Texas and the Tea Partiers

Unless there's been a big shift in the final week of the campaign in Texas it appears that Debra Medina will fall well short of making a Republican runoff.

A 20% performance for Medina would still be impressive, given the two political titans she's facing off against. But her lack of sustained momentum after peaking at 24% in our polling three weeks ago will also show several limitations of the 'Tea Party' movement:

1) Just as we saw with Patrick Hughes in Illinois if you can't compete with the big boys financially, you can't compete with the big boys, period. Perry and Hutchison have had the funds to saturate the airwaves and Medina hasn't, and that's why her name recognition was still under 50% on our final poll of the Texas race. These Republican insurgents may not need a ton of money to make some noise, but they do need a ton of money to actually win anything. Without the interference of the Club for Growth or some similarly deep pocketed group Medina never had a chance.

2) Republican voters may be more open to candidates from outside the mainstream of their party this year but there's a limitation to how far outside the mainstream you can be and still hope to get some traction. 79% of Texas Republicans have a favorable opinion of George W. Bush. So Medina made a big mistake by allowing the perception to be created that Bush's administration may have had something to do with 9/11. Tea Party candidates need to be able to avoid the 'kook' label if they're going to be successful- it will be interesting in Kentucky to see if some of Rand Paul's past statements end up really hurting him the way Medina's did her.

For all the hype about the Tea Party movement I think it's entirely possible Marco Rubio will end up being the only candidate associated with it to win a major primary this year- that will certainly be the case if its folks don't start raising more money.


Anonymous said...

What happens if Medina's percentages in the polls are correct, but her GOTV(get out the vote) is stronger and her people are way more motivated to vote? Could that push her past KB Hutchinson?

That is what I am curious about. Tea Partiers are not your average voter...they will to every last man and woman vote and drag their families with them.

Anonymous said...

Speaking of Kentucky, do you have any plans on polling them any time soon? It'll be interesting to see the new numbers after the attack ad exchange.

Anonymous said...

A Tea Party voter is not a single entity sitting around waiting for a random phone call. They WILL vote. They WILL inspire others to vote. Better change the oil in your spin machine... it'll be a Perry/Medina runoff.

Brittanicus said...

Debra Medina Candidate for Governor of Texas, stated she is against Public welfare for illegal immigrants as a tea party follower. If the SANCTUARY STATE OF CALIFORNIA is anything to go by, this lady should be a winner to all taxpayers in the Lone Star State. Read this commentary by Los Angeles county Supervisor Michael Antonovich here are some facts:

"Children of illegal immigrants cost our Los Angeles County nearly $570 million in welfare and food stamps in 2009. Approximately 23 percent of all CalWORKS and food stamp issuances in the county are made to parents who reside in the United States illegally, and collect benefits for their native-born children.

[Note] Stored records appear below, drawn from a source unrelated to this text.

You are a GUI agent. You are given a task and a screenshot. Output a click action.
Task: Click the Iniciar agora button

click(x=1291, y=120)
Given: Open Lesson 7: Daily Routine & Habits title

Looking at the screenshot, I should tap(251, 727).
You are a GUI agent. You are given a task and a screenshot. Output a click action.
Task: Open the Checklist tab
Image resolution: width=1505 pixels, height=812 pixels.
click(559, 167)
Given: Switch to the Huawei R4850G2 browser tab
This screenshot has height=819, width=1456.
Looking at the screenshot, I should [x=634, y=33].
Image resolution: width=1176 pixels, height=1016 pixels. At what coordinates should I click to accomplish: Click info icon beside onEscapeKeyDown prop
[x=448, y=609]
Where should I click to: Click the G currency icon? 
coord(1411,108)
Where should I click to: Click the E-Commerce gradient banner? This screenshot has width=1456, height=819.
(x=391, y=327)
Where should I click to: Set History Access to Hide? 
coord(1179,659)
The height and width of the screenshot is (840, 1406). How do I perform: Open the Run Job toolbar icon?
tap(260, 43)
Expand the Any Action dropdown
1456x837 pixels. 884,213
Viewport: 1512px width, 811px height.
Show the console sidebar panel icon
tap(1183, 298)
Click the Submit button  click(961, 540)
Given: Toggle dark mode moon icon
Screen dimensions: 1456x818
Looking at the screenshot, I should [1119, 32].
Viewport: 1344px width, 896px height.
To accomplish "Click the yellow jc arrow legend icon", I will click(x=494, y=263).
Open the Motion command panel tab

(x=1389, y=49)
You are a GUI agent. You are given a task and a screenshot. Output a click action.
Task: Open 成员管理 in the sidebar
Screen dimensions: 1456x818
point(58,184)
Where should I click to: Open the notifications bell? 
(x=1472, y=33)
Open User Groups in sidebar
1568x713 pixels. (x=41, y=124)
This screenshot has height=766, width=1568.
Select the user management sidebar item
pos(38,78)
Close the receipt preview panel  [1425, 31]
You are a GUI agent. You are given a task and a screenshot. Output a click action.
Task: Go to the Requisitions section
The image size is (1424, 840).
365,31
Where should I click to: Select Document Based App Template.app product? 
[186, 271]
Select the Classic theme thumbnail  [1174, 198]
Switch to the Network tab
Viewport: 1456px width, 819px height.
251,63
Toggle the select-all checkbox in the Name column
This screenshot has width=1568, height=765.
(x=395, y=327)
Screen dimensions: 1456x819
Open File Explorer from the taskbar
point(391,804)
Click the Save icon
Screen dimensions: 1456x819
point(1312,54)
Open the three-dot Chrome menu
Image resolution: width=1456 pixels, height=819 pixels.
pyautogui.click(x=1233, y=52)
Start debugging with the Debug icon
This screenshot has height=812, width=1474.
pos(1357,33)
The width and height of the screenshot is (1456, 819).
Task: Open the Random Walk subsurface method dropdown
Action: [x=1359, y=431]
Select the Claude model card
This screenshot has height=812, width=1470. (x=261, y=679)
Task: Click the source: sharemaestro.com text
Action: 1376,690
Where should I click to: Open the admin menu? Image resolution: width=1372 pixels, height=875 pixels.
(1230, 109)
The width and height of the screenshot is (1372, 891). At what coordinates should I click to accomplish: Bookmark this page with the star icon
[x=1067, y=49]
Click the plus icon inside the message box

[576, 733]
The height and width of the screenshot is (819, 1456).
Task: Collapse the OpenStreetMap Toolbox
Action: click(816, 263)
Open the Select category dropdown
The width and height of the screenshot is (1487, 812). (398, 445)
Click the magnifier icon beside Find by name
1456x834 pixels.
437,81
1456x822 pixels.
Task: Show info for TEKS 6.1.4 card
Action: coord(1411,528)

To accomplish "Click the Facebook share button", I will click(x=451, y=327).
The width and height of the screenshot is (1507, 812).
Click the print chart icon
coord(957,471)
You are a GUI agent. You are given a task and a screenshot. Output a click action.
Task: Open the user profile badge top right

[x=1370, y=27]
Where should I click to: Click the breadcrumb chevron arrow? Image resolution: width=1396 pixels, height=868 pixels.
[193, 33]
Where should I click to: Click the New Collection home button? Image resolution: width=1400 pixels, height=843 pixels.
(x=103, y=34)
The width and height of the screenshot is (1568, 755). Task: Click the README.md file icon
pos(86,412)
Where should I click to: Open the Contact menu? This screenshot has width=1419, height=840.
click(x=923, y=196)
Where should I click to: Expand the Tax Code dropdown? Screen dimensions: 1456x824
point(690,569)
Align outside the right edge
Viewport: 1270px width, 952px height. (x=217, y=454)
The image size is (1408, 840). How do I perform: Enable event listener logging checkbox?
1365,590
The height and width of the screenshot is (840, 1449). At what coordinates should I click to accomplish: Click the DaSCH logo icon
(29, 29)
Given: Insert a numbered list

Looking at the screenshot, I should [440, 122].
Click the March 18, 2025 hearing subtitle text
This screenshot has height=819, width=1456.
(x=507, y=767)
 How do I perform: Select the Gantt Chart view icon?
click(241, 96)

Add this to $350 million for public safety and almost $500 millions for health care, and the total cost for illegal immigrants to county taxpayers far exceeds $1 billion a year, not including the millions of dollars of education, the cost of incarceration," according to Antonovich.


Christian Liberty said...

Perry shows strength in Metro Houston (and Metro Austin)

"Perry won this not in rural and small town Texas but in metro Houston. This bodes well for him in the general election, since it indicates strength in the home base of the well regarded Democratic nominee, former Houston Mayor Bill White, who was nominated by an overwhelming margin."